An international Ki67 reproducibility study.
2013 Dec 18
Journal Article
Authors:
Polley, M.Y.C.;
C Y Leung, S.;
McShane, L.M.;
Gao, D.;
Hugh, J.C.;
Mastropasqua, M.G.;
Viale, G.;
Zabaglo, L.A.;
Penault-Llorca, F.;
Bartlett, J.M.S.;
Gown, A.M.;
Symmans, F.;
Piper, T.;
Mehl, E.;
Enos, R.A.;
Hayes, D.F.;
Dowsett, M.;
Nielsen, T.O.
Secondary:
J Natl Cancer Inst
Volume:
105
Pagination:
1897-906
Issue:
24
PMID:
24203987
Keywords:
Biomarkers, Tumor; Breast Neoplasms; Female; Humans; Immunohistochemistry; International Cooperation; Ki-67 Antigen; Laboratories; Observer Variation; Reproducibility of Results; Tissue Array Analysis
Abstract:
BACKGROUND: In breast cancer, immunohistochemical assessment of proliferation using the marker Ki67 has potential use in both research and clinical management. However, lack of consistency across laboratories has limited Ki67's value. A working group was assembled to devise a strategy to harmonize Ki67 analysis and increase scoring concordance.
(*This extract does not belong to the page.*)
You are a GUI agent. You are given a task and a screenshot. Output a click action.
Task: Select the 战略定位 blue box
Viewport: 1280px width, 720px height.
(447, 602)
Toward that goal, we conducted a Ki67 reproducibility study.METHODS: Eight laboratories received 100 breast cancer cases arranged into 1-mm core tissue microarrays-one set stained by the participating laboratory and one set stained by the central laboratory, both using antibody MIB-1. Each laboratory scored Ki67 as percentage of positively stained invasive tumor cells using its own method. Six laboratories repeated scoring of 50 locally stained cases on 3 different days. Sources of variation were analyzed using random effects models with log2-transformed measurements. Reproducibility was quantified by intraclass correlation coefficient (ICC), and the approximate two-sided 95% confidence intervals (CIs) for the true intraclass correlation coefficients in these experiments were provided.RESULTS: Intralaboratory reproducibility was high (ICC = 0.94; 95% CI = 0.93 to 0.97). Interlaboratory reproducibility was only moderate (central staining: ICC = 0.71, 95% CI = 0.47 to 0.78; local staining: ICC = 0.59, 95% CI = 0.37 to 0.68). Geometric mean of Ki67 values for each laboratory across the 100 cases ranged 7.1% to 23.9% with central staining and 6.1% to 30.1% with local staining. Factors contributing to interlaboratory discordance included tumor region selection, counting method, and subjective assessment of staining positivity. Formal counting methods gave more consistent results than visual estimation.CONCLUSIONS: Substantial variability in Ki67 scoring was observed among some of the world's most experienced laboratories. Ki67 values and cutoffs for clinical decision-making cannot be transferred between laboratories without standardizing scoring methodology because analytical validity is limited.